There are some really funny stand out scenes such as when Bridget, starting a new job at a television studio, has to interview a fireman. She’s told to slide down a pole, which she does, right into the camera before finding out that she’s run out of time for the interview… It’s actually kind of hard to explain so just watch the film.

Most of the performances were pretty awesome too. Jim Broadbent is always great so I wasn’t really surprised by his awesomeness here and it was nice to see Hugh Grant doing something other than his ‘Oh aren’t I a comically awkward Englishman’ schtick. And what of Renée Zellweger? Well, I thought she was pretty damn good in this film. She didn’t irritate me at all, her face didn’t look like it was collapsing in on itself and her English accent was pretty fucking good. Good for her.

There were a few things that really annoyed the shit out of me though. My first problem is why is that when Bridget weighs herself she notes down her weight in pounds? I thought that this was a British film about British people in Britain so why isn’t she using stones? Admittedly, I saw the American release of the film as distributed by Miramax so that may be the cause of it but if anyone out there has seen the Region 2 DVD I would like to know if it’s different just so I know if that’s the cause of the problem. Cheers. The second thing is the choice of ‘It’s Raining Men’ for the soundtrack. This is more of a personal problem because if I hear even a snippet of that fucking song it gets stuck in my head for the rest of the day. Thankfully I have a cure which is the A-Team theme. That normally clears it out and if it doesn’t then ‘War’ by Edwin Starr always does the trick.

Three minor points before I get to the most annoying thing. There are a few scenes where Bridget and Daniel are talking via e-mail and the letters type out on the screen which isn’t how e-mail works.  There is a character called Perpetua which can’t possibly be a real name. And there’s a cameo from that cunt Jeffrey Archer. Thankfully there’s a longer and funnier appearance by Salman Rushdie which kind of balances it out.

Now the major problem is Mark Darcy. For an hour he’s made out to be a generally unlikeable twat and then, with half an hour left, your mind is meant to be completely changed about him. That’s not an easy thing to do, even if for that last half hour he’s made out to be a wonderful, misunderstood human being. Ah, well, such is the way of choosing a partner with which to combine your genetic material.

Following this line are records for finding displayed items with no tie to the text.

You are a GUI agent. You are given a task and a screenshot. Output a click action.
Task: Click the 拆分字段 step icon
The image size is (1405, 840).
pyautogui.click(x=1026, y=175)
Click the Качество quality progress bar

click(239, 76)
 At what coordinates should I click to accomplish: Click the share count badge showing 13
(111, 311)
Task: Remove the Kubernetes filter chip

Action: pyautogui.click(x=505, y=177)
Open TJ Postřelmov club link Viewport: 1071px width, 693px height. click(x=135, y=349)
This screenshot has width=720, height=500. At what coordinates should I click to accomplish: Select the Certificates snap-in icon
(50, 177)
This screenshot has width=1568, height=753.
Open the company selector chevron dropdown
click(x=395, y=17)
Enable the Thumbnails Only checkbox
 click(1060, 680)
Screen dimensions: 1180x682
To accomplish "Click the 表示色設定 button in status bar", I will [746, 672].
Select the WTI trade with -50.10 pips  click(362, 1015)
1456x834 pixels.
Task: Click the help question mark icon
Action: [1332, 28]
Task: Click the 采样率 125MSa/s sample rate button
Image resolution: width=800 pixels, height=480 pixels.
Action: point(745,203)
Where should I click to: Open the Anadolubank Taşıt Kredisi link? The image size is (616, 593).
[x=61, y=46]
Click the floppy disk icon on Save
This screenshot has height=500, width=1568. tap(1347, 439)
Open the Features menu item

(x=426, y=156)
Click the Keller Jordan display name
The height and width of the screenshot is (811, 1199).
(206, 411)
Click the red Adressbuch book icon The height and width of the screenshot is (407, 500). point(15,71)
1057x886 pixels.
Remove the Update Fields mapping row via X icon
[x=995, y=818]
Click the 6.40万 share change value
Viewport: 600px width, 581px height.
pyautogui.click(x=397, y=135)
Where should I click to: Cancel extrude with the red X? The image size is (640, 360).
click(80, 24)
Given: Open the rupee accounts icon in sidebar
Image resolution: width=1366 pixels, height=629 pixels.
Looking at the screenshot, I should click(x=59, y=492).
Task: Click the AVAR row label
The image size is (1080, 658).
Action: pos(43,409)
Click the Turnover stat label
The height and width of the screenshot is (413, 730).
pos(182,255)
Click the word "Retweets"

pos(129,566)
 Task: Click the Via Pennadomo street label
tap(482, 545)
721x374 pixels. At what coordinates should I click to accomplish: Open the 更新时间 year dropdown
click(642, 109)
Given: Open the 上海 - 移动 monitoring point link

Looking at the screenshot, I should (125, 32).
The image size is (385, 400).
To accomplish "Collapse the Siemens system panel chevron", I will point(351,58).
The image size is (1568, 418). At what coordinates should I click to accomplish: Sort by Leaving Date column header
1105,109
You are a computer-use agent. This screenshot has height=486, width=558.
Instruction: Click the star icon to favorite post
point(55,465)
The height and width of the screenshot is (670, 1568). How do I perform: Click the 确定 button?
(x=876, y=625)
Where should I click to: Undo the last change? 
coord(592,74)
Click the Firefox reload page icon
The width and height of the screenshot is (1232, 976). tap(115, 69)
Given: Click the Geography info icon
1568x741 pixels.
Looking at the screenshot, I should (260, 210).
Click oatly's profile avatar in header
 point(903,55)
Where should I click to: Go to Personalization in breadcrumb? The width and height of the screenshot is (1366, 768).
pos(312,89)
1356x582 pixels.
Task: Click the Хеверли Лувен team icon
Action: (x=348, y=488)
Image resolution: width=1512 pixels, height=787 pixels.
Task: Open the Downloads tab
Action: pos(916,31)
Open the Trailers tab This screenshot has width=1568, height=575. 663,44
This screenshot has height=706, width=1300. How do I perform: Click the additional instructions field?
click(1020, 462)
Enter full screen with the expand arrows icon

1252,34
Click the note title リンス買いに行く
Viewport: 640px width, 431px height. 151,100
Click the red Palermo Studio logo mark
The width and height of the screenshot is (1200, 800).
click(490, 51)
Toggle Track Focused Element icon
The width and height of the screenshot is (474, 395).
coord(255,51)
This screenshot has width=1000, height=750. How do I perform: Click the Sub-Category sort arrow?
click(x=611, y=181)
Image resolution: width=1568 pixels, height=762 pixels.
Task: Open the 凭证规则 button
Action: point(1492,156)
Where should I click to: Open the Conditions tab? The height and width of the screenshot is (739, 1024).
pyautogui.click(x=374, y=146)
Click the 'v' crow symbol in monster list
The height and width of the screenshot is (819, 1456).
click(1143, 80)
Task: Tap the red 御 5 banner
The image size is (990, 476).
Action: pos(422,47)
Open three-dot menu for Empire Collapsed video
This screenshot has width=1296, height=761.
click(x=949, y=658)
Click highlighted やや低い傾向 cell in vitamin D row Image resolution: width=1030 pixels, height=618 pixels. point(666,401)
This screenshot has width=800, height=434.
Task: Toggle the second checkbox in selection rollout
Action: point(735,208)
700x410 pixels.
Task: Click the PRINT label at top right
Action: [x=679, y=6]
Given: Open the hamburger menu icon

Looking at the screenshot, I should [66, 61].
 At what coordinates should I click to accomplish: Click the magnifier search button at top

So what rating can I give this film? I can’t really use my normal pint rating scheme. Gonna have to go for something a little girlier. Ah, I know. Over all I give this film 4 white wines out of 5. There. I survived a chick flick and actually rather enjoyed it. For my next edition of this feature I’ll have to watch something a little more formulaic and clichéd. Then I can tear into it which is far, far more fun to write. Laterz.